O governo federal publicou apenas nesta sexta-feira (30), dia seguinte ao incêndio que afetou o galpão da Cinemateca Brasileira em São Paulo, um edital de chamamento público para a escolha de uma “entidade privada sem fins lucrativos” para gerir o órgão por cinco anos.
O local abriga parte do acervo da instituição, constituído de mais de 100 anos de história do maior acervo audiovisual da América Latina, em cerca de 250 mil rolos de filmes. Segundo o comandante do operação do Corpo de Bombeiros, a intensidade das chamas e a densidade da fumaça indica a presença de materiais altamente inflamáveis.

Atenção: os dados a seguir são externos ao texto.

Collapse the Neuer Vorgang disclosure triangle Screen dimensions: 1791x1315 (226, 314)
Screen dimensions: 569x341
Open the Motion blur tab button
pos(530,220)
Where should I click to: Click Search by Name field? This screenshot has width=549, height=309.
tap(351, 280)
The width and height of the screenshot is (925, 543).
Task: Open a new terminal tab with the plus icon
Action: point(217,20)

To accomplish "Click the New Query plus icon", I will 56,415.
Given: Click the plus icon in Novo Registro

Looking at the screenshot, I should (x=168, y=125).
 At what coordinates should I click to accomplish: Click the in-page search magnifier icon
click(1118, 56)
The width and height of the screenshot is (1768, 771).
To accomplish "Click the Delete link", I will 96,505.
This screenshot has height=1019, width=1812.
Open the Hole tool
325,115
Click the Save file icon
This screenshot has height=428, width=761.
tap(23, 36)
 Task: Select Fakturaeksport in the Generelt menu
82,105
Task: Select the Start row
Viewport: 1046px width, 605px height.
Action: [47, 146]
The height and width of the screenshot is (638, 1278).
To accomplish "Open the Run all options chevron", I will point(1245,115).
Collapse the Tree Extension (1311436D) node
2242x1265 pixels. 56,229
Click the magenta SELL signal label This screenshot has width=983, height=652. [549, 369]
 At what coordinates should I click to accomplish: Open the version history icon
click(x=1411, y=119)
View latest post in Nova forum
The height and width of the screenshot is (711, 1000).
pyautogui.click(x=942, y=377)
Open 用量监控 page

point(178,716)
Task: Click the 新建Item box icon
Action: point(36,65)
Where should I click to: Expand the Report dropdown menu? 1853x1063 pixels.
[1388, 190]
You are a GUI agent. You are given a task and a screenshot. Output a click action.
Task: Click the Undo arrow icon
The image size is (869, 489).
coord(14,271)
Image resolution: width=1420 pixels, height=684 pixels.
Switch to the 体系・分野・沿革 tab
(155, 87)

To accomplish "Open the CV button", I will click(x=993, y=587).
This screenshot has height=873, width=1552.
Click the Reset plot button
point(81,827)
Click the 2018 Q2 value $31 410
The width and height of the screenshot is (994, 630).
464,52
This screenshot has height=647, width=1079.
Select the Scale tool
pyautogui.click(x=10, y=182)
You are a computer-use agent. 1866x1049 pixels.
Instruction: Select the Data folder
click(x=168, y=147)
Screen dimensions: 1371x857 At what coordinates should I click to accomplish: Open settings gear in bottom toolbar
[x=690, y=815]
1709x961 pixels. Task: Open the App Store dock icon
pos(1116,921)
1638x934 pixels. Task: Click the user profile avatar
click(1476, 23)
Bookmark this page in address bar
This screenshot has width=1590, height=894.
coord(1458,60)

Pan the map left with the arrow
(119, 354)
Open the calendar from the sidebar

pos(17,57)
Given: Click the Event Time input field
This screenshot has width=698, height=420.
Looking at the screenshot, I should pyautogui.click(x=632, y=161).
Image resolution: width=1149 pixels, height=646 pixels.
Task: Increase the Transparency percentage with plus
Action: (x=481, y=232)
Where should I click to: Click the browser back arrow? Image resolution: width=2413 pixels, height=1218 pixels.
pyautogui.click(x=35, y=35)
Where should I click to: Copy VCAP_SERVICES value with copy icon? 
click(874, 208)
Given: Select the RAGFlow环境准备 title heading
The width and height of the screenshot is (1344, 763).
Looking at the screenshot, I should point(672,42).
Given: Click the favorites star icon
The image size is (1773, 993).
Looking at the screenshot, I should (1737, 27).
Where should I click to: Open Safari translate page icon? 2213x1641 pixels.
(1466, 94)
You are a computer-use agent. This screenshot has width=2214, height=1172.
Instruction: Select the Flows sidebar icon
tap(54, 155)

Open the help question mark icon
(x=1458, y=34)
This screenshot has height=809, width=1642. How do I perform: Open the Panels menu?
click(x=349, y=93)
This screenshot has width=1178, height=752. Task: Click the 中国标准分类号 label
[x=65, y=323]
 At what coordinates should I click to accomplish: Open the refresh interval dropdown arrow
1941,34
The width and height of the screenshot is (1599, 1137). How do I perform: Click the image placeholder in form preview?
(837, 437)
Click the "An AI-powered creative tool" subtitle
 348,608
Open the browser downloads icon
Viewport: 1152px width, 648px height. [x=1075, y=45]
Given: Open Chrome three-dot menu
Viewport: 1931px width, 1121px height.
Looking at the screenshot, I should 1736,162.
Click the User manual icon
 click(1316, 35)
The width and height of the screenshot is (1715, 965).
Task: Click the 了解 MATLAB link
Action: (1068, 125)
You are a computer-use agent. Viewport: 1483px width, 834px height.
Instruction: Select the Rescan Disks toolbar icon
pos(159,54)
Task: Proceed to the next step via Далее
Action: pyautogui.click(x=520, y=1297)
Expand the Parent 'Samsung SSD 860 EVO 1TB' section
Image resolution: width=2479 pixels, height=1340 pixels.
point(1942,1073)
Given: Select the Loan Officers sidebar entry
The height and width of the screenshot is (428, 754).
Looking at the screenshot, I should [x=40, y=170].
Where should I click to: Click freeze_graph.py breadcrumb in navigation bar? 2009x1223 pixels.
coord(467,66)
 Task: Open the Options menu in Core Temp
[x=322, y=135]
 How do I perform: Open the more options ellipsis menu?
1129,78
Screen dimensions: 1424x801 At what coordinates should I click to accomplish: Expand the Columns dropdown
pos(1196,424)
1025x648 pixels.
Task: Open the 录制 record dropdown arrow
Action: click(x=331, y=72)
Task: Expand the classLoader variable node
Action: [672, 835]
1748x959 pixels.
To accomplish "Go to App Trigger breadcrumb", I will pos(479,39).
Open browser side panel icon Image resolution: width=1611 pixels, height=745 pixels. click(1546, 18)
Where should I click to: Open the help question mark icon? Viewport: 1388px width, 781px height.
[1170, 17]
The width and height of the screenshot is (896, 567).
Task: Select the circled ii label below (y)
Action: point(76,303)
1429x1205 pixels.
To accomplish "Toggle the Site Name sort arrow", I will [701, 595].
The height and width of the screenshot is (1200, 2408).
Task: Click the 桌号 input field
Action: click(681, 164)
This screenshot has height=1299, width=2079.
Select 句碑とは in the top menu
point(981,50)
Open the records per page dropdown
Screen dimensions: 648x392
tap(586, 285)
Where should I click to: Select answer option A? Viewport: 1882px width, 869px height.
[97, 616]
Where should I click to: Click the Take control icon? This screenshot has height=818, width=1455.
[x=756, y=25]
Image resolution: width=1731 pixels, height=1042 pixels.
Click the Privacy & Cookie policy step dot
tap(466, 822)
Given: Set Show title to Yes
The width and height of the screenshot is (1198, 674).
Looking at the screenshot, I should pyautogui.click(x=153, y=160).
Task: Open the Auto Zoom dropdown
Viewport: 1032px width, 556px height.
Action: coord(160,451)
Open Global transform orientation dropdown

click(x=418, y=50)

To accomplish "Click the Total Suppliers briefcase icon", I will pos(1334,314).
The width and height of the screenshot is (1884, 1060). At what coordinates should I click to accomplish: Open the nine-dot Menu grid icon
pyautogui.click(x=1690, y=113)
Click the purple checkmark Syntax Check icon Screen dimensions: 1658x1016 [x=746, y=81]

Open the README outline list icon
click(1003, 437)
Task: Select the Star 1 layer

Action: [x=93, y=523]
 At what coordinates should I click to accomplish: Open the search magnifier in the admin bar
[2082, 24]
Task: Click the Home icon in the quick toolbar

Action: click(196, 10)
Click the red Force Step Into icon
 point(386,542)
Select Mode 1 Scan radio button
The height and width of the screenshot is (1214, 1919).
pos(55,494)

Em julho de 2020, o Ministério Público Federal em São Paulo (MPF-SP) moveu ação na Justiça contra a União por abandono da Cinemateca. A publicação do edital era uma promessa feita pela Secretaria Especial de Cultura, do Ministério do Turismo, ao MPF.
De acordo com o texto publicado no Diário Oficial da União, o objetivo do chamamento é “escolher pessoa jurídica de direito privado sem fins lucrativos cujas atividades sejam dirigidas à cultura, já qualificada ou apta a se qualificar como organização social para firmar parceria com a Secretaria Especial de Cultura do Ministério do Turismo, mediante a celebração de contrato de gestão, para a execução de atividades de guarda, preservação, documentação e difusão do acervo audiovisual da produção nacional por meio da gestão, operação e manutenção da Cinemateca Brasileira”.
As entidades que se candidatarem para a gestão da Cinemateca deverão apresentar um plano para captação e geração de receitas com 4 tópicos detalhados:
– serviços realizados pela Cinemateca Brasileira, como a guarda, ações de restauro e conservação de acervos privados de terceiros depositados no local;
– locação dos espaços da Cinemateca Brasileira para a realização de eventos de terceiros;
– parcerias com entidades privadas e públicas, com ou sem o uso de incentivo fiscal;
– realização de eventos pela entidade.
Descaso na Cinemateca
A promotoria questionou a falta de contrato para gestão da instituição e destaca problemas como risco de incêndio, falta de vigilância, atrasos nas contas de água e luz, e de salários. Em agosto passado, o desmonte e fragilização da instituição pelo governo Bolsonaro avançou, com o anúncio de demissões do pessoal técnico da instituição.
No entanto, em maio último, o MPF-SP suspendeu a ação contra a União depois que o governo federal se comprometeu a mostrar as ações implementadas pela preservação do patrimônio no prazo de até 45 dias, o que ainda não ocorreu.
Os cuidados de manutenção e preservação do acervo são feitos por mão de obra altamente especializada. Em sucessivas reportagens, o Brasil de Fato mostrou que, sem corpo técnico capacitado, toda a memória nacional ali guardada corria sério risco de desaparecer.
“A possibilidade de autocombustão das películas em nitrato de celulose, e o consequente risco de incêndio frequentemente recebem mais atenção da mídia e do público. A instituição enfrentou quatro incêndios em seus 74 anos, sendo o último em 2016, com a destruição de cerca de 500 obras. O risco de um novo incêndio é real”, alertaram os trabalhadores da instituição em abril deste ano.
O acervo é constituído por 250 mil rolos de filmes, alguns compostos por nitrato de celulose, que podem entrar em autocombustão caso não sejam mantidas as condições de refrigeração. No ano passado, um temporal alagou o galpão e parte do acervo foi, novamente, comprometido.
“Não há corpo técnico contratado, o acervo segue desacompanhado e não há qualquer informação sobre suas condições. Por esse motivo, lançamos um alerta acerca dos riscos que correm o acervo, os equipamentos, as bases de dados e a edificação da instituição”, diz a carta endereçada ao atual secretário especial de Cultura, Mario Frias em abril deste ano.
Esse alerta vem sendo feito pelos trabalhadores da instituição desde 2020, mas nenhuma medida foi tomada pela Secretaria de Cultura do governo de Jair Bolsonaro (sem partido).
Outro lado
Em nota enviada à imprensa na noite desta quinta-feira (29), a Secretaria Especial de Cultura diz que “lamenta profundamente e acompanha de perto o incêndio que atinge um galpão da Cinemateca Brasileira, em São Paulo (SP)”. A secretaria afirma ainda que “todo o sistema de climatização do espaço passou por manutenção há cerca de um mês”.
“A Secretaria já solicitou apoio à Polícia Federal para investigação das causas do incêndio e só após o seu controle total pelo Corpo de Bombeiros que atua no local poderá determinar o impacto e as ações necessárias para uma eventual recuperação do acervo e, também, do espaço físico. Por fim, o governo federal, por meio da secretaria, reafirma o seu compromisso com o espaço e com a manutenção de sua história”, diz o texto.